Exercise description – For the listing below, print exactly the lines from the line with "Task: Click the right nostril hole" to the line with "Given: Switch to the Students tab", both included, and nothing beyond them.
◇ ◇ ◇ ◇ ◇
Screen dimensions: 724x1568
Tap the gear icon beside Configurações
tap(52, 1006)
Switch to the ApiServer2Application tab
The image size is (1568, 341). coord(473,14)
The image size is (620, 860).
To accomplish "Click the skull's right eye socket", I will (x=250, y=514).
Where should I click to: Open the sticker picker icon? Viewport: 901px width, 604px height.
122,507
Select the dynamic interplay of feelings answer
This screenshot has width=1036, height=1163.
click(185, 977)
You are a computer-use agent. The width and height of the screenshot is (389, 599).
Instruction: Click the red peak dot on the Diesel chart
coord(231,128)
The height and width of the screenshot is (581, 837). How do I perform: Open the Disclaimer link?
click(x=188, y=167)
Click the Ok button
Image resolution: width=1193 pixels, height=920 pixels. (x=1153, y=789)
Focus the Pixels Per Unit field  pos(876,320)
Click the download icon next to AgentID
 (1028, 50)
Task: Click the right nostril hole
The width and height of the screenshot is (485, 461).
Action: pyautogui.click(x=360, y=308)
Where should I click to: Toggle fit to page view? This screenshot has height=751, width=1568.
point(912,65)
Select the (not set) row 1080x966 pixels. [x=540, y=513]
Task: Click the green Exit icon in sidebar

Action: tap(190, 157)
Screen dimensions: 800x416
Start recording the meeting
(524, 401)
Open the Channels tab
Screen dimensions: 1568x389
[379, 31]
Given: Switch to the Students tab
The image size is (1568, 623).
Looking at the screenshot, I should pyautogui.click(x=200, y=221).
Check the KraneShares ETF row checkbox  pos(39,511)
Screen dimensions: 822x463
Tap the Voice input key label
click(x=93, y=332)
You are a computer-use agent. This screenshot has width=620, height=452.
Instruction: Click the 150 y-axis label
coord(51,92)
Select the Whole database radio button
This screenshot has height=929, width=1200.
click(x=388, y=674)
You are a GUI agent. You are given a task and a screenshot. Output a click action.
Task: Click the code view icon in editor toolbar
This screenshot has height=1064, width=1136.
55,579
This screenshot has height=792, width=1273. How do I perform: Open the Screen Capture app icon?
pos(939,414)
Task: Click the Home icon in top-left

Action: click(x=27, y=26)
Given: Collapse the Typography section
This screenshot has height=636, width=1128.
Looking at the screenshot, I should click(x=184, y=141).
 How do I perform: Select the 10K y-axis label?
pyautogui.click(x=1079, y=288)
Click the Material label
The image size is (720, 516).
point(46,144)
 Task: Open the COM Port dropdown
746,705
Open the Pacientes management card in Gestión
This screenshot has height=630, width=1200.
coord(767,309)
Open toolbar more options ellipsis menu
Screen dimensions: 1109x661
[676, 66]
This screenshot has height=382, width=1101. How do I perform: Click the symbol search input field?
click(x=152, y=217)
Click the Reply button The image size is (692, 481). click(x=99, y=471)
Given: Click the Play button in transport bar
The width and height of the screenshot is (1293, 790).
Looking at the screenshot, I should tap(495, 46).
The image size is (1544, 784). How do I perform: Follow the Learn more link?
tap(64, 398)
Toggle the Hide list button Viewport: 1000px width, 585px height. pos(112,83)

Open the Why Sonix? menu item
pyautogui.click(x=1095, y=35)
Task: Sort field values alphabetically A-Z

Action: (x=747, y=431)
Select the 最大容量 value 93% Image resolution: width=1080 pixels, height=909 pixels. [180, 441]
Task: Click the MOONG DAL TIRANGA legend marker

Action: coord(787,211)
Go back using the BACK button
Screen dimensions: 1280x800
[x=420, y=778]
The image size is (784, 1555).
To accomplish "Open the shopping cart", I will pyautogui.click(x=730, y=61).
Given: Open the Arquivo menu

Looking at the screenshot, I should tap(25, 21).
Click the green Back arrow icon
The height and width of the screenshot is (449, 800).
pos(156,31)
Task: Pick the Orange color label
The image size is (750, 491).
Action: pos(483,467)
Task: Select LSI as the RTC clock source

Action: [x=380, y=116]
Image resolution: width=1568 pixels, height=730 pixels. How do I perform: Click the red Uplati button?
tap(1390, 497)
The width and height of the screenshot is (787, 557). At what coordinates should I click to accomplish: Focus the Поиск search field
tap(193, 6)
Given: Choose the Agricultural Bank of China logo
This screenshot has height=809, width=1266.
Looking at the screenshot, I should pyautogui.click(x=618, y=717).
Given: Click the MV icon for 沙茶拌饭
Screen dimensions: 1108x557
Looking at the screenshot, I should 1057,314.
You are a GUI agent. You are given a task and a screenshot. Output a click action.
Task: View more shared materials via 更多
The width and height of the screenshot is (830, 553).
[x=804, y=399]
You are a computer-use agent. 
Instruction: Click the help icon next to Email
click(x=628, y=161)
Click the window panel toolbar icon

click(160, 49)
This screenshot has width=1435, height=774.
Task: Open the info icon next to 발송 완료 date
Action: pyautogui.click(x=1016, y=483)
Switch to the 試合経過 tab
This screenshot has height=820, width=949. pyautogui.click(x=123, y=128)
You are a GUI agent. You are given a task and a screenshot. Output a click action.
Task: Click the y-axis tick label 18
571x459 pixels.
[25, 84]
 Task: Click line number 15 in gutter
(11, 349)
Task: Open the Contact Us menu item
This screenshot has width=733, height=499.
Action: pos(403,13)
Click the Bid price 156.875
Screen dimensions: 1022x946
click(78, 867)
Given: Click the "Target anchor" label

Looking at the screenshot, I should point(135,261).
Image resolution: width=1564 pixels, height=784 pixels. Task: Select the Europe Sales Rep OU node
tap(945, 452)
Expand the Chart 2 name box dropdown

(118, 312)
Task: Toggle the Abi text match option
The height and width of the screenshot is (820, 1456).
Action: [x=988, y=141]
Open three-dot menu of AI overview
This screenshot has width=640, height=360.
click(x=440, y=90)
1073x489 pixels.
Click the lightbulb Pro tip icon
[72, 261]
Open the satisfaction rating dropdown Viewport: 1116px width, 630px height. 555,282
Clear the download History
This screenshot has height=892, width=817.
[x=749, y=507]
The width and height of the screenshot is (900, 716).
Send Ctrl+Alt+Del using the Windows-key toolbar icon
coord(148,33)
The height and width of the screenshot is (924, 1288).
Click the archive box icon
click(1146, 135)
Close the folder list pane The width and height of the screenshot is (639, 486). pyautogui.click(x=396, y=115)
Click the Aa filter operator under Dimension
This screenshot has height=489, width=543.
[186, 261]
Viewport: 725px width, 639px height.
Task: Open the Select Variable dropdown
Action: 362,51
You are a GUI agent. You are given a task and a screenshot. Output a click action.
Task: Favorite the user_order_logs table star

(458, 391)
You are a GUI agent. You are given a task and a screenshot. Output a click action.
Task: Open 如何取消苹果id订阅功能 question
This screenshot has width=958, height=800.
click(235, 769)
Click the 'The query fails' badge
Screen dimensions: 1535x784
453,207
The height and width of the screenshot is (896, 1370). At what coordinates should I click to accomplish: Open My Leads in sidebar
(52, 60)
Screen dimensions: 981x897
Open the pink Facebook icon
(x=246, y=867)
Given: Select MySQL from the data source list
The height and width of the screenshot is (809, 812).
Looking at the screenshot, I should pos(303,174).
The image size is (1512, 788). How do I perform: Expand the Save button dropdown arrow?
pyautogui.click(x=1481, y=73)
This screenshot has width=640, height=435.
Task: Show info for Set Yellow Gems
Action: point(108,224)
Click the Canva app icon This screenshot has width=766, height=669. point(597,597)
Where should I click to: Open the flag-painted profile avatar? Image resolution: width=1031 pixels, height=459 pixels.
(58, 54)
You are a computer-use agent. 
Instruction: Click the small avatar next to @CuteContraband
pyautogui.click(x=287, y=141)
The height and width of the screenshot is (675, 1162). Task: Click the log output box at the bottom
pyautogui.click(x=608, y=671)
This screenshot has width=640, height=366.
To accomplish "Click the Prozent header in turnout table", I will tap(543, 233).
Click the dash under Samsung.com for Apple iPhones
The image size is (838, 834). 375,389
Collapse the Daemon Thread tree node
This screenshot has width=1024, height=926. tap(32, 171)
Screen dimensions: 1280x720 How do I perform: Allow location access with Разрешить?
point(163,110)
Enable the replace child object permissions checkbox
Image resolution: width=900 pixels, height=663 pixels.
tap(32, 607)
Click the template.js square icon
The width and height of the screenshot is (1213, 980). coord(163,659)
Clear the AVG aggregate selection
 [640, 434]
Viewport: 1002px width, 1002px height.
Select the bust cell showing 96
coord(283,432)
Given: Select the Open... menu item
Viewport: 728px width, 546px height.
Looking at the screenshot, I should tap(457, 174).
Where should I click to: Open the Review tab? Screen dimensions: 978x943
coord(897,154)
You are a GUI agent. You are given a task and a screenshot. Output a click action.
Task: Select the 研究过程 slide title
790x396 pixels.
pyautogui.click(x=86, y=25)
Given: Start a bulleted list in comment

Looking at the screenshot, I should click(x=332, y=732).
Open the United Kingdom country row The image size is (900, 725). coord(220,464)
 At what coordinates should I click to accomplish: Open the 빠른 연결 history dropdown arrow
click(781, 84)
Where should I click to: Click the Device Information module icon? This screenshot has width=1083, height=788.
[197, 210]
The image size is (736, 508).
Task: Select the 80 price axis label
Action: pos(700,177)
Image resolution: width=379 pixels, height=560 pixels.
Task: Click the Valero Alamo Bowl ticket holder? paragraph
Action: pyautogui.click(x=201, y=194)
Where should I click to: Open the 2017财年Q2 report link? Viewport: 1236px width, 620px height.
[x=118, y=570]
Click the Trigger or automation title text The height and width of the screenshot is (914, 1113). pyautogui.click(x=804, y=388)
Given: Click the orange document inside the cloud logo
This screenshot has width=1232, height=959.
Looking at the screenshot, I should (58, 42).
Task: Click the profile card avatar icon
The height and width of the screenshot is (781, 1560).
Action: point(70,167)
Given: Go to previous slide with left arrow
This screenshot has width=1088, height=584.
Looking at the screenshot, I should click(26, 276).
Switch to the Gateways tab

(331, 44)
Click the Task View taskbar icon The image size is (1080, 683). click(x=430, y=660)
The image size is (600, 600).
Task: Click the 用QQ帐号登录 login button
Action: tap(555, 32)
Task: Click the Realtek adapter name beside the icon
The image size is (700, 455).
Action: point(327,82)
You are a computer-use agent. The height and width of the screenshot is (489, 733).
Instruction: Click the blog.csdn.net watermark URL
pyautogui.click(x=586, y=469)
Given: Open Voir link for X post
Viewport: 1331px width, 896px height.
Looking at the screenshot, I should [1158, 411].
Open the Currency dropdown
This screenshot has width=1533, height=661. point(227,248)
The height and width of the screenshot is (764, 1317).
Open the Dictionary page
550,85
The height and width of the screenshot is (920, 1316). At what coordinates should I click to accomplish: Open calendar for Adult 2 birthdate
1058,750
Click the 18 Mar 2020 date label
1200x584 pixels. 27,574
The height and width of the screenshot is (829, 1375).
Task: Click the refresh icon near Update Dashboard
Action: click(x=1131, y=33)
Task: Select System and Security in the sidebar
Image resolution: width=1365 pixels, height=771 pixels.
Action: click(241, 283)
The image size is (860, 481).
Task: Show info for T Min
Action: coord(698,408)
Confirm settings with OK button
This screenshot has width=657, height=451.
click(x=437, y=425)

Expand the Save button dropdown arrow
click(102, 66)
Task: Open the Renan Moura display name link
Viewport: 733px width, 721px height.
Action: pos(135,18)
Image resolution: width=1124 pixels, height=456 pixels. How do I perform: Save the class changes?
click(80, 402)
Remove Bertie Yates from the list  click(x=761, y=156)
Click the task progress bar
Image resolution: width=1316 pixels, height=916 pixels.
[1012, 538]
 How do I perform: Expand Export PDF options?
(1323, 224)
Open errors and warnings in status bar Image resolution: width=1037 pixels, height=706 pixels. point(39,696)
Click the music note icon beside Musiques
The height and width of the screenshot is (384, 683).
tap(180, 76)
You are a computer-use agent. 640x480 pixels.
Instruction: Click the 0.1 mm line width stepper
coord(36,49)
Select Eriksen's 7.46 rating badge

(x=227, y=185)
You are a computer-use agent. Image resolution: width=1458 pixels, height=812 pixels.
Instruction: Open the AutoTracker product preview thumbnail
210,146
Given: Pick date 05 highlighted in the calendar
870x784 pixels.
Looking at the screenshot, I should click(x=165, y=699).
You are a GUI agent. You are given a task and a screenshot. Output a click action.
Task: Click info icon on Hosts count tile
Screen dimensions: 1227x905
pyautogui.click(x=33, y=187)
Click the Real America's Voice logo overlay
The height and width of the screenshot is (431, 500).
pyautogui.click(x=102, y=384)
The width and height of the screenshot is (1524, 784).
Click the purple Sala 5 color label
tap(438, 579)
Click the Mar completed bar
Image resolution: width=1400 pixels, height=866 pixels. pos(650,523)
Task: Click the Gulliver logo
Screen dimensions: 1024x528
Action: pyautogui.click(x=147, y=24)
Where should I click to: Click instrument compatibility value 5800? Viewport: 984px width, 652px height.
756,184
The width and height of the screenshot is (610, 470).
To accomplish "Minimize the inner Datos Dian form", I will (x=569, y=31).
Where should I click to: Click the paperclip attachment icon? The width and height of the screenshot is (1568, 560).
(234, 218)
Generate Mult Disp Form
◇ ◇ ◇ ◇ ◇
Answer –
Task: Click the right nostril hole
The width and height of the screenshot is (485, 461).
Action: pyautogui.click(x=360, y=308)
Where should I click to: Toggle fit to page view? This screenshot has height=751, width=1568.
point(912,65)
Select the (not set) row 1080x966 pixels. [x=540, y=513]
Task: Click the green Exit icon in sidebar

Action: tap(190, 157)
Screen dimensions: 800x416
Start recording the meeting
(524, 401)
Open the Channels tab
Screen dimensions: 1568x389
[379, 31]
Given: Switch to the Students tab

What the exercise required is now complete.